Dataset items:
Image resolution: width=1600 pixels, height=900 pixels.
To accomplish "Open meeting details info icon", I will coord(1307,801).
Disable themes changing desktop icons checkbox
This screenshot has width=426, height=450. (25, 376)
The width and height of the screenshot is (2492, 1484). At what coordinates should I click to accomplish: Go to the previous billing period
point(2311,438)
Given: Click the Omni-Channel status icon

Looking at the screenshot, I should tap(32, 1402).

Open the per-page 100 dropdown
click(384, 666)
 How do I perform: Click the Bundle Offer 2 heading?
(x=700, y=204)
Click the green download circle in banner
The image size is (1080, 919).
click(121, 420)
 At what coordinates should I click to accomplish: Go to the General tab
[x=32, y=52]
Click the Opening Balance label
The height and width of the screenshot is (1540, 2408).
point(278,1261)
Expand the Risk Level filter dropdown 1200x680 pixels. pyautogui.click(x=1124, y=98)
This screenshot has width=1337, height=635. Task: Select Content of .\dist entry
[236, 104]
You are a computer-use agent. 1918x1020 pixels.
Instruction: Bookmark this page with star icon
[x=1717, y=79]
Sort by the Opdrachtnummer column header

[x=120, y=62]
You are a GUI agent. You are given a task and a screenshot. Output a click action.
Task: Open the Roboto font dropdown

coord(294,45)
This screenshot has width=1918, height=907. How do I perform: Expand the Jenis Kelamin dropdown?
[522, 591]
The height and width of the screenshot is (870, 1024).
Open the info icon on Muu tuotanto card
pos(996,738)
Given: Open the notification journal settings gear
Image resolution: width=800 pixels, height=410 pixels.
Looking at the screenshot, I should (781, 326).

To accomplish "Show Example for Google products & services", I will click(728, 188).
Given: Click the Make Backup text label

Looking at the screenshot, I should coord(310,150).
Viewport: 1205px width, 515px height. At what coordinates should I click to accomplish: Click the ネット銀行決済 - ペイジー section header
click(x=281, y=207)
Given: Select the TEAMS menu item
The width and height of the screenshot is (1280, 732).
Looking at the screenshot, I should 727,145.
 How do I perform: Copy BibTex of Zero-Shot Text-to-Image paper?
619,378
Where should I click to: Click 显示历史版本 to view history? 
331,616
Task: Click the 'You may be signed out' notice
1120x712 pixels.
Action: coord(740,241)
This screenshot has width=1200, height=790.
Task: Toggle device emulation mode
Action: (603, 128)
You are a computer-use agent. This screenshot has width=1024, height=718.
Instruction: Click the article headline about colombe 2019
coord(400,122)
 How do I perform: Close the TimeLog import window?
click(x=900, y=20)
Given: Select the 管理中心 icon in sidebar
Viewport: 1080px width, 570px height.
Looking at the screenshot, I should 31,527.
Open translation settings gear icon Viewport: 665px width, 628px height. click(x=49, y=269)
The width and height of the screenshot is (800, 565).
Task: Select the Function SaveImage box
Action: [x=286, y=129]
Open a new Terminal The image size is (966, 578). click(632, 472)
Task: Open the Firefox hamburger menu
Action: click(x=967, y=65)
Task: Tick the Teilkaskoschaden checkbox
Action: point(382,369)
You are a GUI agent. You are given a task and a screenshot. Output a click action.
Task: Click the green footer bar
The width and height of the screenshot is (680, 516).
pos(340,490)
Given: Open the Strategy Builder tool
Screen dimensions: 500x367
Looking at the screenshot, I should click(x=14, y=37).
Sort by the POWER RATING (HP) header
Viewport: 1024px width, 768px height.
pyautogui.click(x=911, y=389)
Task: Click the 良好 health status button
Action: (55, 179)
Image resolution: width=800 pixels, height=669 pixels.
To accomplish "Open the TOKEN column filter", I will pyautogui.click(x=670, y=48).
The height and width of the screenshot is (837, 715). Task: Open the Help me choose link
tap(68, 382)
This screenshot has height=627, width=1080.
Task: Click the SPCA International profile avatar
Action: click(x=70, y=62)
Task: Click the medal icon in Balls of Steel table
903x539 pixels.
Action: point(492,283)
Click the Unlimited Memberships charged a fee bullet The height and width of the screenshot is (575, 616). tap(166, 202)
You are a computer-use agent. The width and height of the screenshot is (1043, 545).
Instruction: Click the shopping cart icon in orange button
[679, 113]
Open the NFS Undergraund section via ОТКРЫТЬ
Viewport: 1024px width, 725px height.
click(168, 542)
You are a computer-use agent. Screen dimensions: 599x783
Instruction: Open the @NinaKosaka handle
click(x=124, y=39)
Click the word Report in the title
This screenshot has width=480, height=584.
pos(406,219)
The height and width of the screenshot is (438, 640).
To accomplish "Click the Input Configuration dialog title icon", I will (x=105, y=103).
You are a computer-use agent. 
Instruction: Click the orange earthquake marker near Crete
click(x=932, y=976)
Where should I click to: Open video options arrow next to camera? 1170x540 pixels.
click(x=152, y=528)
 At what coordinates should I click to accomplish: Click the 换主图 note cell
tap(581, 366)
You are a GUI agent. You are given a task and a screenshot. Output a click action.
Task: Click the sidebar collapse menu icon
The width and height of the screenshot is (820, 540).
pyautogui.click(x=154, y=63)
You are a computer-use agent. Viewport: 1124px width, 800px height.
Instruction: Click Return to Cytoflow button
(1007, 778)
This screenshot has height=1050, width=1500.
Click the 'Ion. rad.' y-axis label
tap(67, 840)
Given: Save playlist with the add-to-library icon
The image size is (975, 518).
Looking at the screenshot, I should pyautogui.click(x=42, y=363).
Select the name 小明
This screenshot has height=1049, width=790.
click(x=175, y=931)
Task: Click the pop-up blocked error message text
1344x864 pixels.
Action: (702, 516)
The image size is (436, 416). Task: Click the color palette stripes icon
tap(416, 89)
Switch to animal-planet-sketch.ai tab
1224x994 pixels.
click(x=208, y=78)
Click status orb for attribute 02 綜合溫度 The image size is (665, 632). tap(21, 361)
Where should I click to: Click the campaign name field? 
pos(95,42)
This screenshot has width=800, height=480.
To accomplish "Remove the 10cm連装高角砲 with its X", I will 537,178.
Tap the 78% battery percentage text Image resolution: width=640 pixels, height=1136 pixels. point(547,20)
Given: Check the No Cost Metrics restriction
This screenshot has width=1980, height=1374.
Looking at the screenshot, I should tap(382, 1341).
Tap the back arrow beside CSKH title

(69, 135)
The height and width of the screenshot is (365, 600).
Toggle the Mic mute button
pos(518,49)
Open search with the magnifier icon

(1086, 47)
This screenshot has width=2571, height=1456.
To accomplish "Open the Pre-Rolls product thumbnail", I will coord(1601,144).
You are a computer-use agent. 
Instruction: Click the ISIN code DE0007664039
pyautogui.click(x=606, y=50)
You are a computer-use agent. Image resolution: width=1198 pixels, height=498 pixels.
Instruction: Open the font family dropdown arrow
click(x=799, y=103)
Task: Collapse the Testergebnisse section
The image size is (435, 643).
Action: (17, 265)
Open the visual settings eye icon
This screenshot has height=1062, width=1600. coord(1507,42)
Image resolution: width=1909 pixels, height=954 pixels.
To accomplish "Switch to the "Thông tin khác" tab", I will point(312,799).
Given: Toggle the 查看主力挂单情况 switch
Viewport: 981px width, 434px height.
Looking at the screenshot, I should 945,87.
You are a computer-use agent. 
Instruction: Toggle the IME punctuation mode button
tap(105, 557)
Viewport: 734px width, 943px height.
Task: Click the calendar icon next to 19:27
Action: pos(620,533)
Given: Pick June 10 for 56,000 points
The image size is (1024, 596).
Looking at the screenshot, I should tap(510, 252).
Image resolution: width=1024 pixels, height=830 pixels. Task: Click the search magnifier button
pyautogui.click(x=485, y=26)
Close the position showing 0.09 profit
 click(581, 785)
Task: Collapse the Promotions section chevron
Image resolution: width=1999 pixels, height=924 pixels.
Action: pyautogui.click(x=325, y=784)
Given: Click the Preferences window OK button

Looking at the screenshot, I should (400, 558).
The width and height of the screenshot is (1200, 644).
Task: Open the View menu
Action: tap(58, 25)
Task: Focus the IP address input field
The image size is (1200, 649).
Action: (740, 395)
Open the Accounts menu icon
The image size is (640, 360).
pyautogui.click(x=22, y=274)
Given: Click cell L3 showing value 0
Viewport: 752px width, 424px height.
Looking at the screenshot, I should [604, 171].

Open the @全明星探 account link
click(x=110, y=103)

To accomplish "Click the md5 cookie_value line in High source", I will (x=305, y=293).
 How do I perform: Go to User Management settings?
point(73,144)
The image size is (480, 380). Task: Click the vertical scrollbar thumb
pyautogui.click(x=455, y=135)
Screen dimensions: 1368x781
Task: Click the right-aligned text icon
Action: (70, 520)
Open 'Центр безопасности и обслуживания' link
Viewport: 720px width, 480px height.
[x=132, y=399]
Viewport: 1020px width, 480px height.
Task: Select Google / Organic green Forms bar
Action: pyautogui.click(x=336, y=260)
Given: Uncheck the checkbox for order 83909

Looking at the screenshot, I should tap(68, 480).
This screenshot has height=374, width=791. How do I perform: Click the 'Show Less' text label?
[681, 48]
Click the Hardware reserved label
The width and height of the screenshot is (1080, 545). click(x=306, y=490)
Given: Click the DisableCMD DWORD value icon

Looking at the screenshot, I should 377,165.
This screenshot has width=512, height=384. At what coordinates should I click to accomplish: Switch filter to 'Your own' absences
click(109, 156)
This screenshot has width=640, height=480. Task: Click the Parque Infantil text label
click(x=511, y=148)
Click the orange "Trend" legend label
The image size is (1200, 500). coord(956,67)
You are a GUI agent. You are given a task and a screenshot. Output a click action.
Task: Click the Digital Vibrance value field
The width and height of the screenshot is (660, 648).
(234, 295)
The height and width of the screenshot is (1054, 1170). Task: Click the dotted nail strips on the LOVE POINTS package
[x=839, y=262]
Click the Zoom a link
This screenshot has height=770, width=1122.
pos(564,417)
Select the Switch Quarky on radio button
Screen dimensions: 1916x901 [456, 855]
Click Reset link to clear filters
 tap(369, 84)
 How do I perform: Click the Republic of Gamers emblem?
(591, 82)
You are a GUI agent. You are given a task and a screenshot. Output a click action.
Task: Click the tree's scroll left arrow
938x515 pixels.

__EXERCISE DETAILS__:
Using the records above, copy word for word the line with "Instruction: Click the ISIN code DE0007664039", the line with "Task: Collapse the Promotions section chevron", and every line between them.

__YOUR SOLUTION__:
Instruction: Click the ISIN code DE0007664039
pyautogui.click(x=606, y=50)
You are a computer-use agent. Image resolution: width=1198 pixels, height=498 pixels.
Instruction: Open the font family dropdown arrow
click(x=799, y=103)
Task: Collapse the Testergebnisse section
The image size is (435, 643).
Action: (17, 265)
Open the visual settings eye icon
This screenshot has height=1062, width=1600. coord(1507,42)
Image resolution: width=1909 pixels, height=954 pixels.
To accomplish "Switch to the "Thông tin khác" tab", I will point(312,799).
Given: Toggle the 查看主力挂单情况 switch
Viewport: 981px width, 434px height.
Looking at the screenshot, I should 945,87.
You are a computer-use agent. 
Instruction: Toggle the IME punctuation mode button
tap(105, 557)
Viewport: 734px width, 943px height.
Task: Click the calendar icon next to 19:27
Action: pos(620,533)
Given: Pick June 10 for 56,000 points
The image size is (1024, 596).
Looking at the screenshot, I should tap(510, 252).
Image resolution: width=1024 pixels, height=830 pixels. Task: Click the search magnifier button
pyautogui.click(x=485, y=26)
Close the position showing 0.09 profit
 click(581, 785)
Task: Collapse the Promotions section chevron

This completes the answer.